The first two agents they'd sent after her had been jokes. She'd picked them off from a distance without even getting her hands dirty. The third and the fourth had required more finesse, some carefully administered drugs, and a fair amount of bloodshed.
The fifth through seventh had come at her at the same time, and it had turned into a cluster-fuck that took out part of an office building in Belgrade. They'd left her with a gash in her arm, a significant dent in her supply of explosives, and she'd made an unexpected trip out of Europe and into Morocco to hide until the furor died down.
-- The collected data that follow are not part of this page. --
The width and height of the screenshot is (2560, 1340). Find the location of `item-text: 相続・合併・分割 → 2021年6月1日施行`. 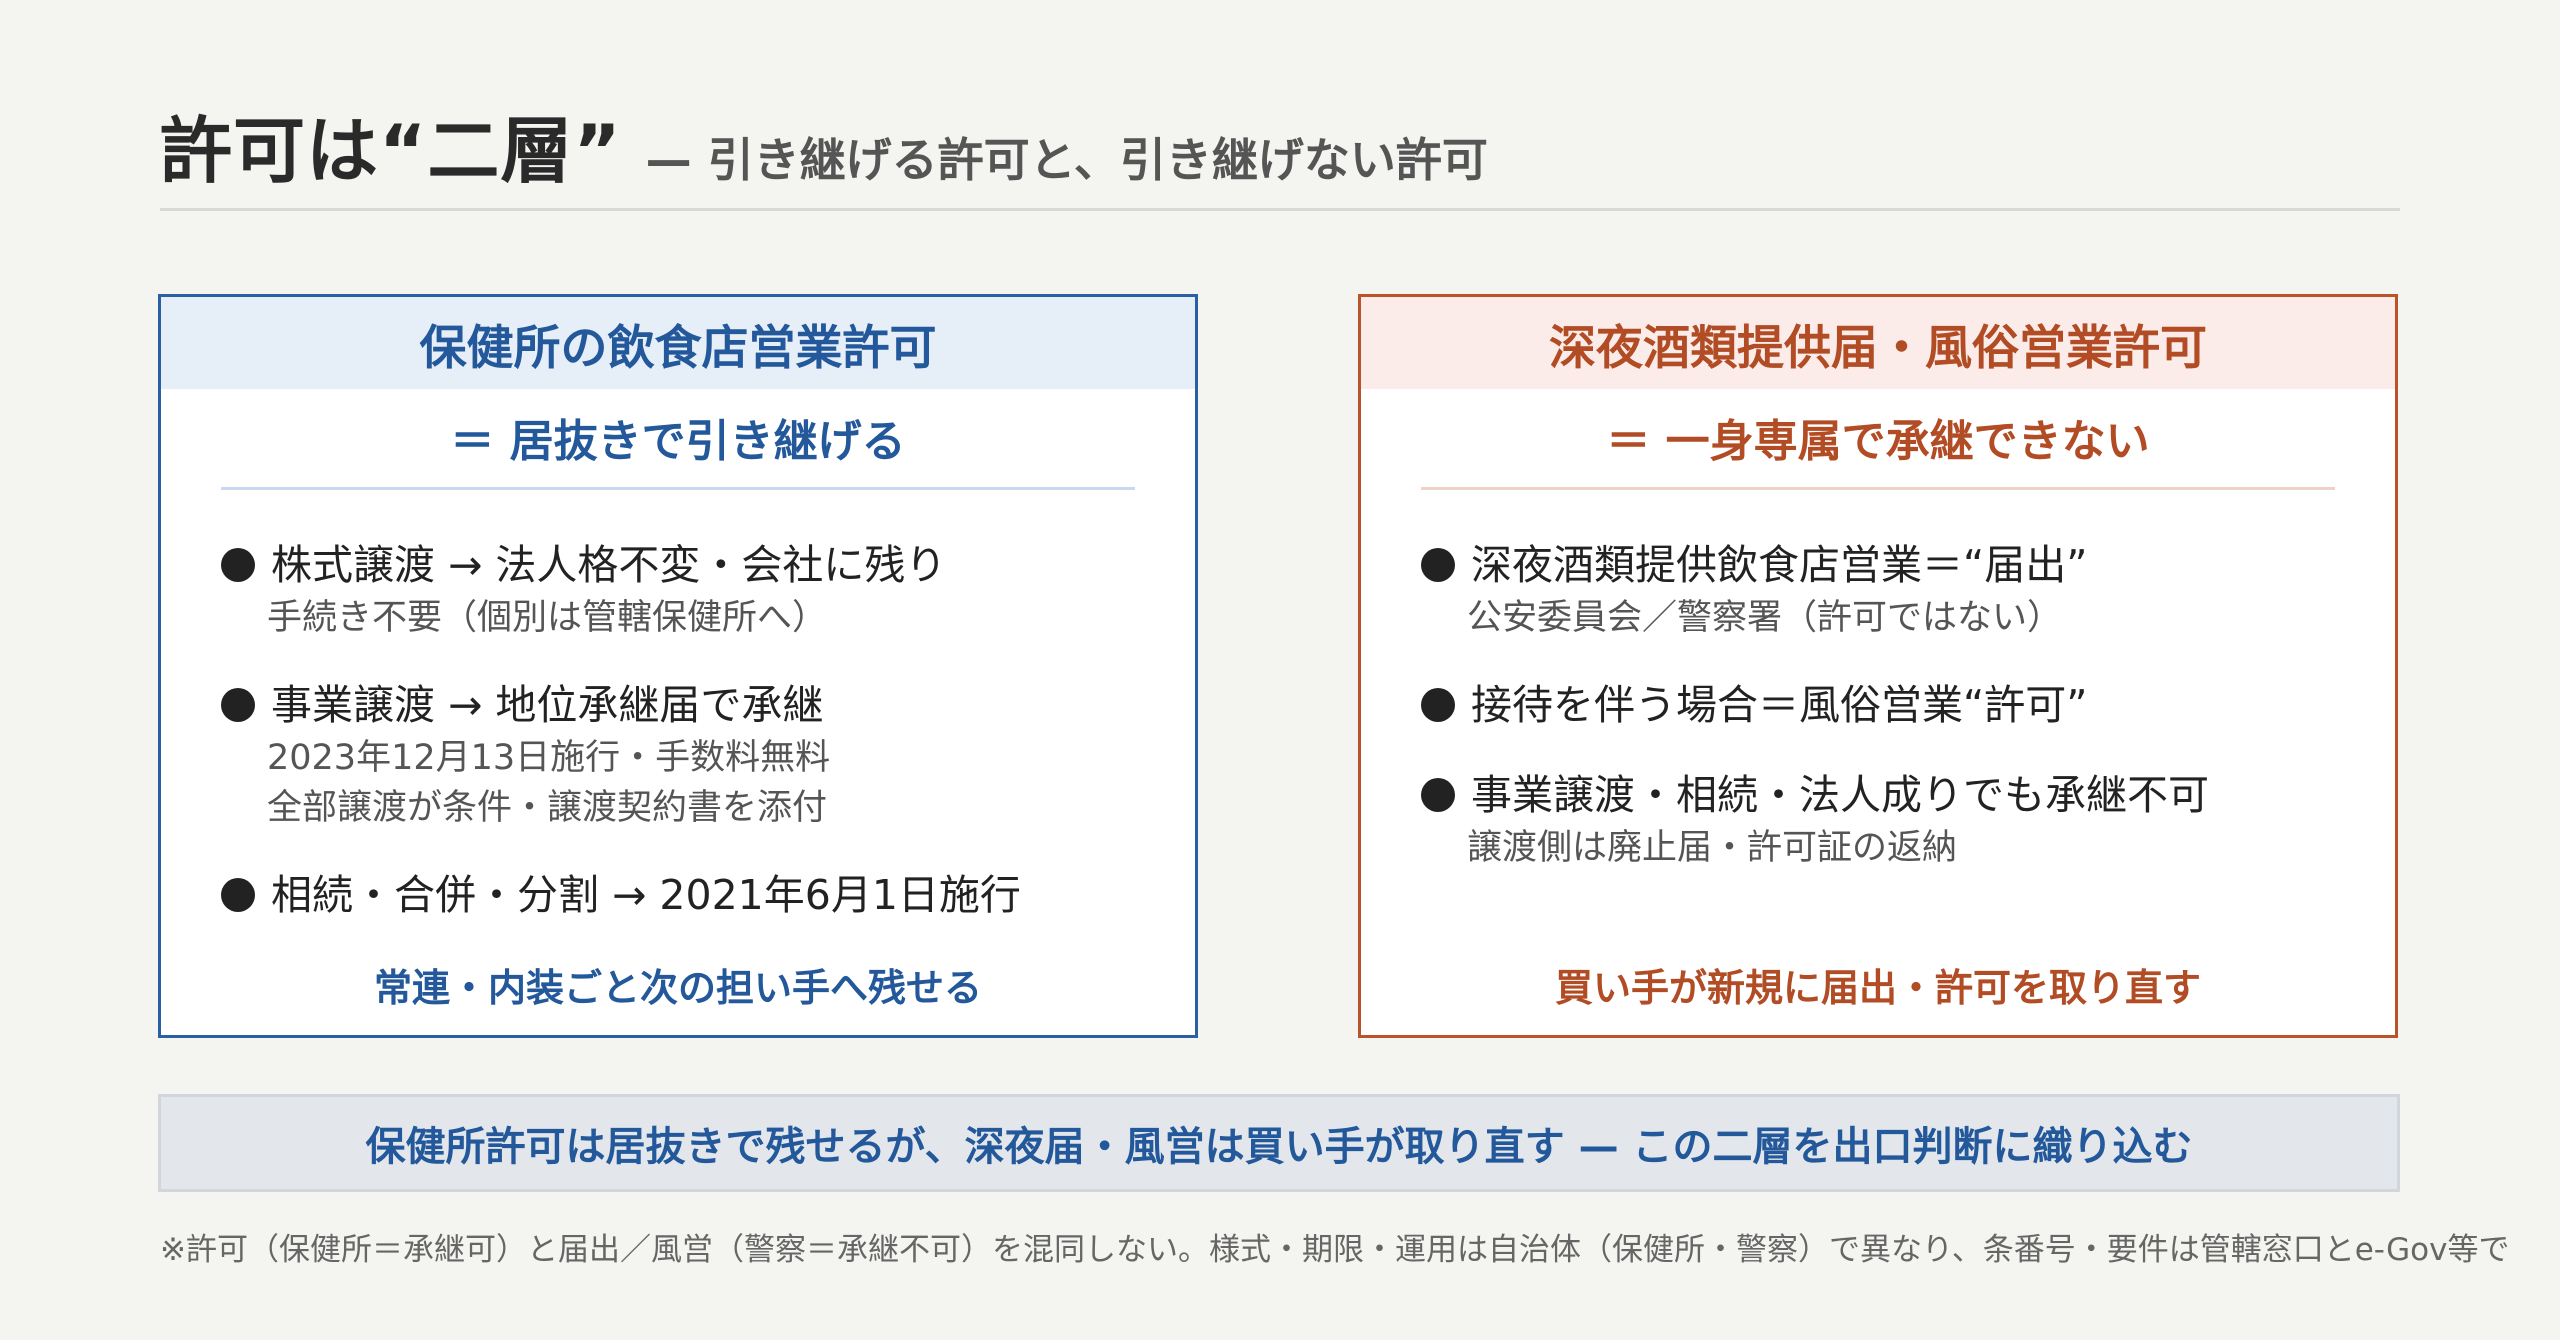

item-text: 相続・合併・分割 → 2021年6月1日施行 is located at coordinates (646, 895).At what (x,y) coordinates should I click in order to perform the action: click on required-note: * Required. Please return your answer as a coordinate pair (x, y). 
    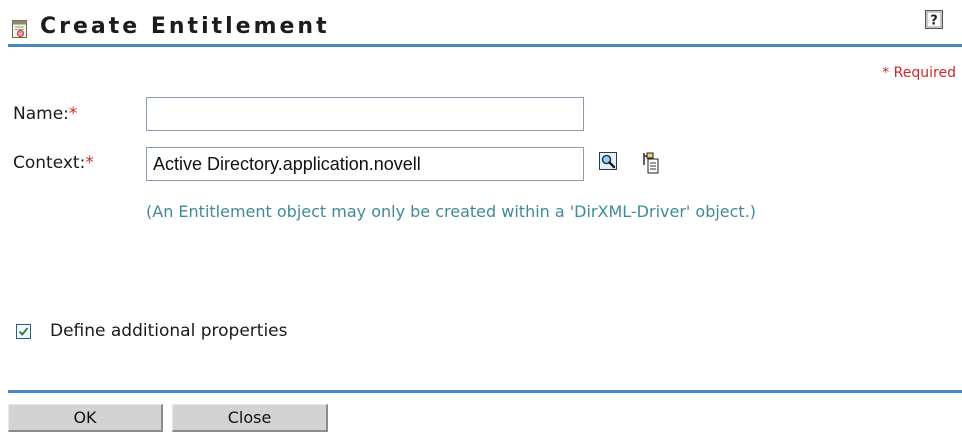
    Looking at the image, I should click on (919, 73).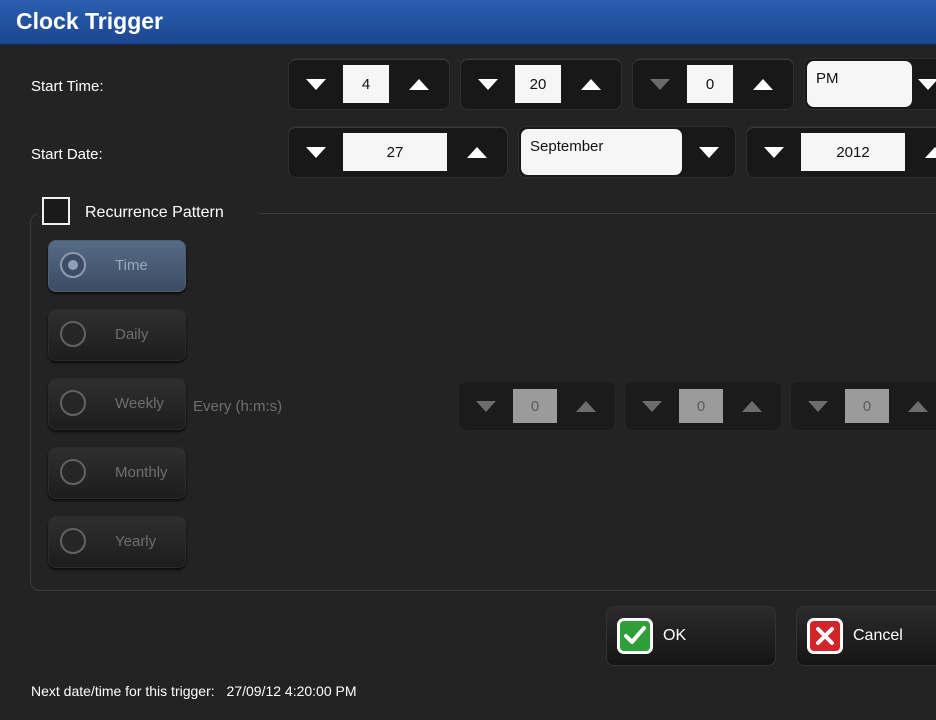  I want to click on day-increase-button, so click(477, 152).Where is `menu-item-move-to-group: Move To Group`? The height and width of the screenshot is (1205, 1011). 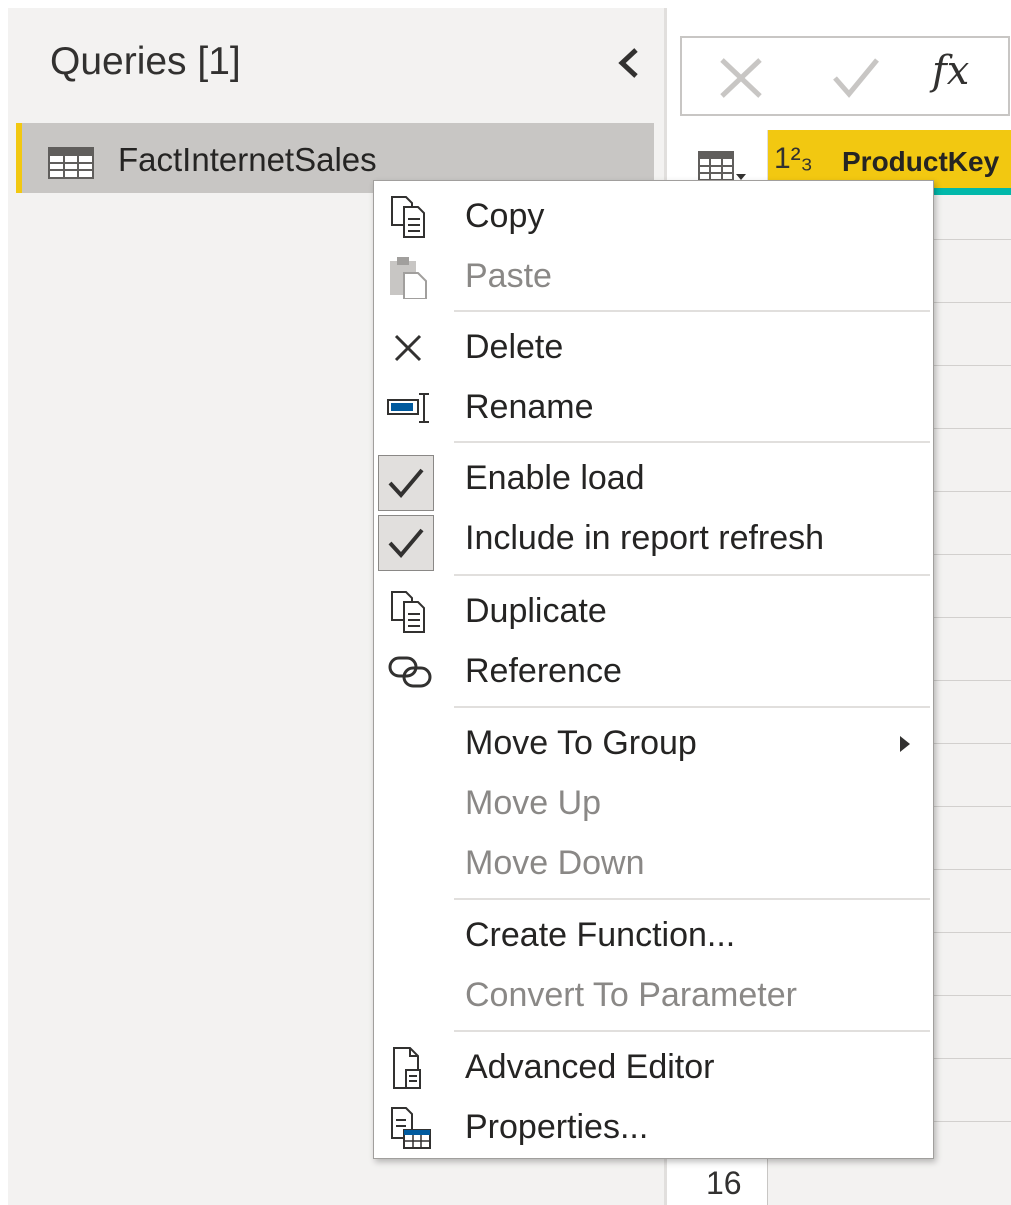
menu-item-move-to-group: Move To Group is located at coordinates (654, 744).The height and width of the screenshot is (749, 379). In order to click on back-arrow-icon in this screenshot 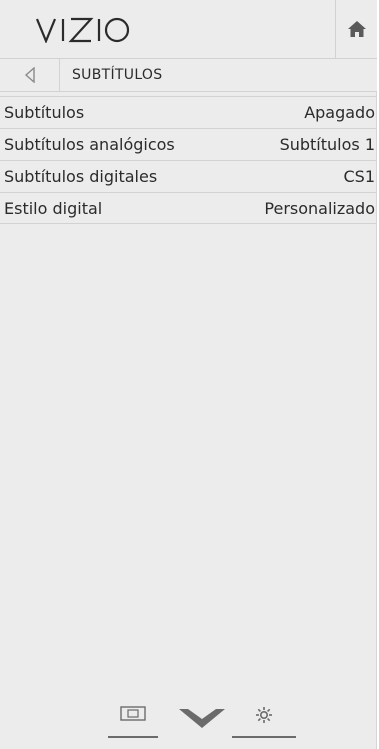, I will do `click(30, 75)`.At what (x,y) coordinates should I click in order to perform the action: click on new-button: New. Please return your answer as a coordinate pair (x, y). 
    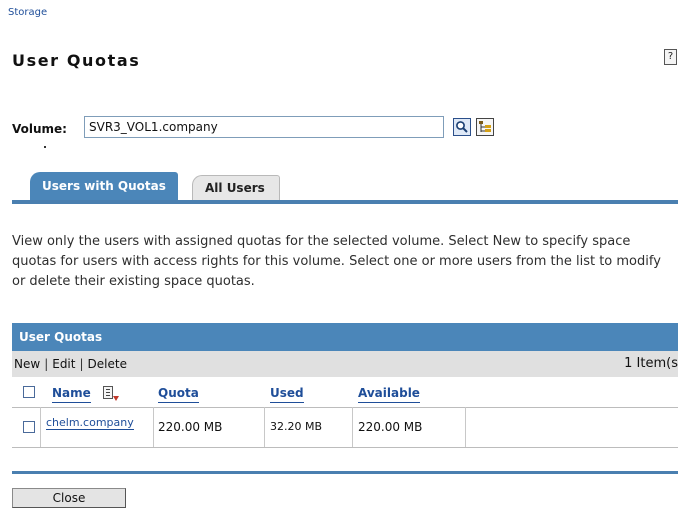
    Looking at the image, I should click on (27, 364).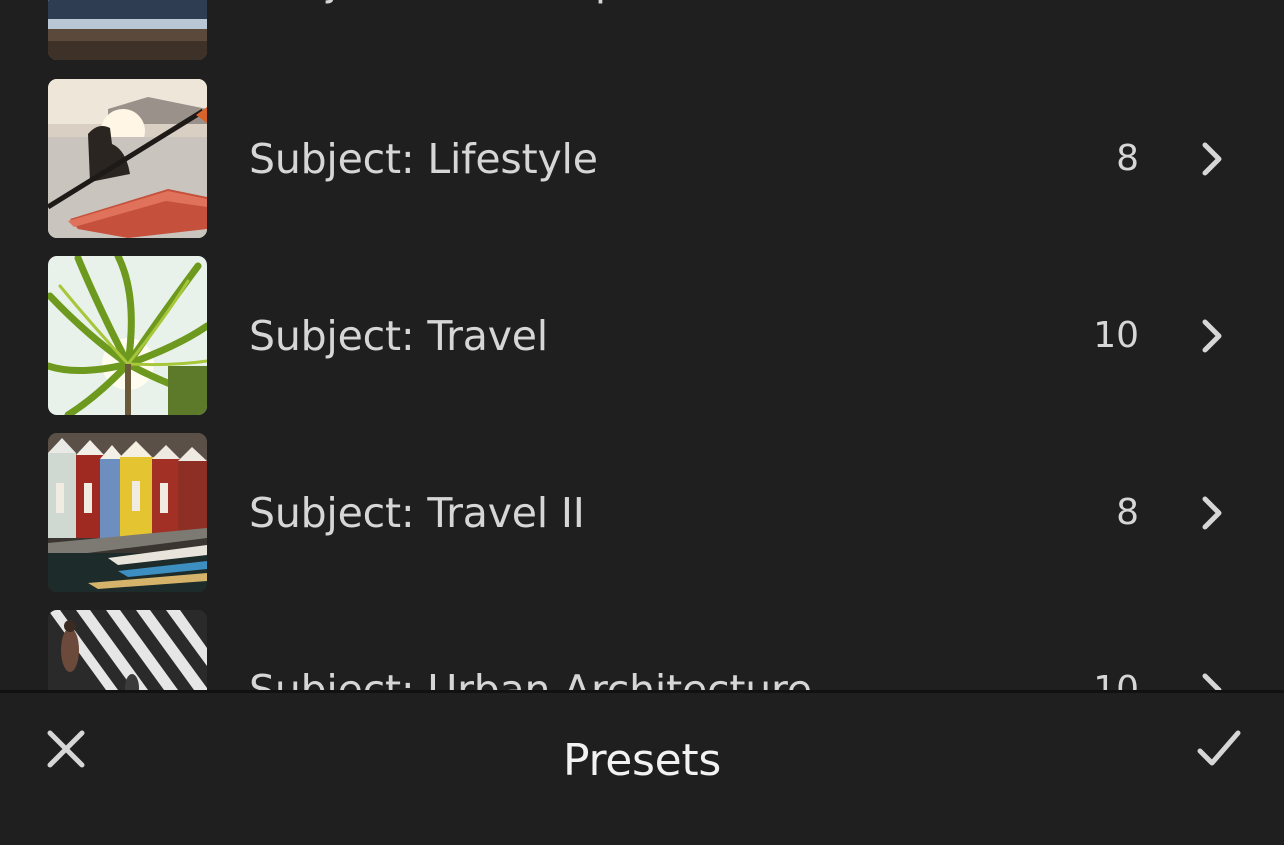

It had certainly made her reevaluate where she put SHIELD on the world stage. They'd moved from a distant fifth to a close second on her list of major players, right beneath the Red Room itself. They had a reputation for being thorough, but not one for being particularly cruel. They weren't known for the kind of programs she'd been raised in, and tended to avoid some of the messier routes to get what they wanted. Which got her to thinking about what her next move ought to be.
It was ridiculous.
It was improbable.
It was probably suicidal.
She had an awful lot of information on an great many people SHIELD was interested in. She just had to get a word in edgewise before the next agent pulled the trigger.
Staring out the window of her hotel room watching the sun set, she thought long and hard about what she was doing and about what she had done. She couldn't remember all of the things that her owners had ordered her to do. She suspected that she'd gone willingly enough at the time, but she couldn't even remember if she'd had regrets or concerns about ethics or morals - blunt truth said she probably hadn't.
Everything she'd done since was seared into her mind. She guarded her memories more closely than any riches because she understood they could be taken away just as easily. Even her regrets were precious because they were hers. In the back of her mind she replayed each and every moment she could remember since the day she escaped and paid the closest attention to each face and body she'd killed. She looked down at her hands to see if there was any sign of all the blood but they'd been scrubbed clean for the time being.
The Red Room was closing in on her and she'd been cocky and foolish to think she could cope with them on her own. She needed someone backing her with enough power to make them stay their hand, someone they might even be afraid of. Her best chance would be with SHIELD, and the worst case scenario with them was that she would be dead. Possibly a prisoner, but most likely dead.
That was infinitely better than what would happen if the Red Room recaptured her.